1902-1929



 © Kharbine-Tapabor

Jusqu’en 1910, les mutualistes sont hésitants devant la future loi sur les Retraites ouvrières et paysannes (ROP) : ils redoutent que l’intervention, nouvelle, de l’Etat en ce domaine ne vienne empiéter sur leurs propres œuvres. Une question fondamentale se pose : qui gèrera ce nouveau système ? L’Etat hésite à confier aux mutualistes de grandes responsabilités dans ce dispositif alors que ces derniers expriment des réticences manifestes à prendre en charge cette première forme de système obligatoire qui va si fortement à l’encontre de leur philosophie. Léopold Mabilleau, le président de la FNMF, y est favorable mais il est en avance sur la majorité des mutualistes. Le discours flatteur tenu par les responsables politiques sur la Mutualité ne peut masquer les réticences de l’Etat à confier la gestion des ROP au mouvement, ce que René Viviani, ministre du Travail en 1910, regrettera publiquement trois ans plus tard.

Le bilan de la loi est mitigé : en 1912, elle profite à 2 650 000 personnes seulement. A cette date, la part des retraites dans le budget des sociétés de secours mutuels ne représente pas plus de 10 % de l’ensemble de leurs dépenses.
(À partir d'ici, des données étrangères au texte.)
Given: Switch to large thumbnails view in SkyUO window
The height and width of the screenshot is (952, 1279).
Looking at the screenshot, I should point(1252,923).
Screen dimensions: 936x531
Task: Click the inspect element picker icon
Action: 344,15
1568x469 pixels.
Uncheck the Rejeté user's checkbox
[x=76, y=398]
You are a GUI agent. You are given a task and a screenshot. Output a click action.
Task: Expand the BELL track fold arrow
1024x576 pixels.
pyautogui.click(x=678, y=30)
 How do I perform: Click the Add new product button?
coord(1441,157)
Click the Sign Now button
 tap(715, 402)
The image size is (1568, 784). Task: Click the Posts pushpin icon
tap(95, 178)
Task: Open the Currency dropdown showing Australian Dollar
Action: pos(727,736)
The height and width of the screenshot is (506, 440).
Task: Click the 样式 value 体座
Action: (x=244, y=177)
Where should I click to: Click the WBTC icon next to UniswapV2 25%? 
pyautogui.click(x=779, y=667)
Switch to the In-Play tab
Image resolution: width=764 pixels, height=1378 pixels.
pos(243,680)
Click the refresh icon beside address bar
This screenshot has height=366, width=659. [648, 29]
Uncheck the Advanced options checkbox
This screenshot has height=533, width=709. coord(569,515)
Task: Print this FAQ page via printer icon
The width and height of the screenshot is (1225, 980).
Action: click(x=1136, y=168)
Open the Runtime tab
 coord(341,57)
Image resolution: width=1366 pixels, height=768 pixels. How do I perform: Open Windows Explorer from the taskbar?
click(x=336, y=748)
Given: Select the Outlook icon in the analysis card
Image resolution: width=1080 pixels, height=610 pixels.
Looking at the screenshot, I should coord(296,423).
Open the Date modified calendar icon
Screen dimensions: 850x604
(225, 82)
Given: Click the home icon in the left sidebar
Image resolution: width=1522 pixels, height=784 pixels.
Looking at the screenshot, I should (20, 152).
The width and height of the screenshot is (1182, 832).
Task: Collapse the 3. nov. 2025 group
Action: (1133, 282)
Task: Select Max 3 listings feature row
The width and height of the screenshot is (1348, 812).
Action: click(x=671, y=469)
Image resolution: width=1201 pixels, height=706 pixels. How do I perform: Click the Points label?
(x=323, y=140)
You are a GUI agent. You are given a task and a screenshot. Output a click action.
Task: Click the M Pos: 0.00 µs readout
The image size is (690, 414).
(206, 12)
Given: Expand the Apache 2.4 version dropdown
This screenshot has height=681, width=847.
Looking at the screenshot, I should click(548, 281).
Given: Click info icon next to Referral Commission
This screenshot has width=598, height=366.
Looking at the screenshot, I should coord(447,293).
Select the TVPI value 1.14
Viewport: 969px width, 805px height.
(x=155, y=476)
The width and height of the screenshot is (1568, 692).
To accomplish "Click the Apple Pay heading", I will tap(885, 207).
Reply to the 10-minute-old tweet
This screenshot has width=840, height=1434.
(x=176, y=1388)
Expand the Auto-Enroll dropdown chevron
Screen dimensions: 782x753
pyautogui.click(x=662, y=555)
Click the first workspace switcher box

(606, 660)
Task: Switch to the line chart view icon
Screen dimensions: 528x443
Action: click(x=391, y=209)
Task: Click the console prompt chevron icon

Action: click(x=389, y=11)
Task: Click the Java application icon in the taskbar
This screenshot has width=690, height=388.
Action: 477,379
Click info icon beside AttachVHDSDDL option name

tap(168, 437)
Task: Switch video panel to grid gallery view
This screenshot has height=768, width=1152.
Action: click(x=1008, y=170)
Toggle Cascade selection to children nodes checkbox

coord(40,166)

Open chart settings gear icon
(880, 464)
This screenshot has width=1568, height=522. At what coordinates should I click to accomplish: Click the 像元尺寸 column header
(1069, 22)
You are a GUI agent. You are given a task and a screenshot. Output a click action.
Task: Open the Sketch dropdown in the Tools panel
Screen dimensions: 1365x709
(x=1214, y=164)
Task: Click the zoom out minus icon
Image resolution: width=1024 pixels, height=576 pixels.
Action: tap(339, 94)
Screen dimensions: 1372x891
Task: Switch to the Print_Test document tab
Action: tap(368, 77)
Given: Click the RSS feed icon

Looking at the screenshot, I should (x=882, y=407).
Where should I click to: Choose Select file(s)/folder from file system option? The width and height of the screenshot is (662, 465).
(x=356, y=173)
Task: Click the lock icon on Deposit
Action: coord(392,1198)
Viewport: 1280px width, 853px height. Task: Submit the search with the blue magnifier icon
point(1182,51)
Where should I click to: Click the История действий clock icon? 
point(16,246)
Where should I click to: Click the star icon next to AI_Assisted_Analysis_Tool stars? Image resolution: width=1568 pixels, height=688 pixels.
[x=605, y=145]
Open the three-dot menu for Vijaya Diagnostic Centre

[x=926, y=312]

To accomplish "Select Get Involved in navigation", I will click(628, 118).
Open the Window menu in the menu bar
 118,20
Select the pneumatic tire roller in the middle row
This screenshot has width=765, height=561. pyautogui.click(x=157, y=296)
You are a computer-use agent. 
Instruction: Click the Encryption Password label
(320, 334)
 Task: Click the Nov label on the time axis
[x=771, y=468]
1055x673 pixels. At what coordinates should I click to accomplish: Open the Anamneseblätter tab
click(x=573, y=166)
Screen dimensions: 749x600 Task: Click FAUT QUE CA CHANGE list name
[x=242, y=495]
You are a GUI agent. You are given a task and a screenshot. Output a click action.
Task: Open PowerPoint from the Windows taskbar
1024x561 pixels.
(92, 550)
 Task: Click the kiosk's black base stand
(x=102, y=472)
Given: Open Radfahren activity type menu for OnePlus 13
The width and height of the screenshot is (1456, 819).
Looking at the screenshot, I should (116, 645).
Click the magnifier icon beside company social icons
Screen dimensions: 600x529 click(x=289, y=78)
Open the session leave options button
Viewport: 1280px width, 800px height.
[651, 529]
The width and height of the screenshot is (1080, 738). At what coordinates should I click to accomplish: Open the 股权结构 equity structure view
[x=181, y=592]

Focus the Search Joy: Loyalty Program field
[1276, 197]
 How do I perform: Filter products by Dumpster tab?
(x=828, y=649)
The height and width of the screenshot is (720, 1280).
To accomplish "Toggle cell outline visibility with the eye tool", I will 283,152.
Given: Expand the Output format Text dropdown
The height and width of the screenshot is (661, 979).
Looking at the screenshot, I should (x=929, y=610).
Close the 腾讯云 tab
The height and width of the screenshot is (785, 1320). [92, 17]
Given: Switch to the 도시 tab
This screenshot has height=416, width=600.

Par ailleurs, le nombre de mutualistes couverts par la nouvelle législation s’élève à 250 000 personnes, soit 6 % seulement de l’ensemble des membres adultes des sociétés. L’engagement de nombreux responsables mutualistes départementaux dans la gestion de caisses des ROP est sans doute plus affirmé que celui de la masse des adhérents.

Les chiffres montrent donc les limites de l’expérience. Toutefois, il faut rappeler qu’elle n’a pas le temps de se développer puisque la Grande Guerre rend la loi obsolète, quatre ans seulement après son instauration. Toutefois, cette expérience est porteuse d’avenir : elle constitue pour les mutualistes une expérience pédagogique, un premier apprentissage de coopération avec l’Etat dont ils sauront se souvenir une fois venu le temps des Assurances sociales.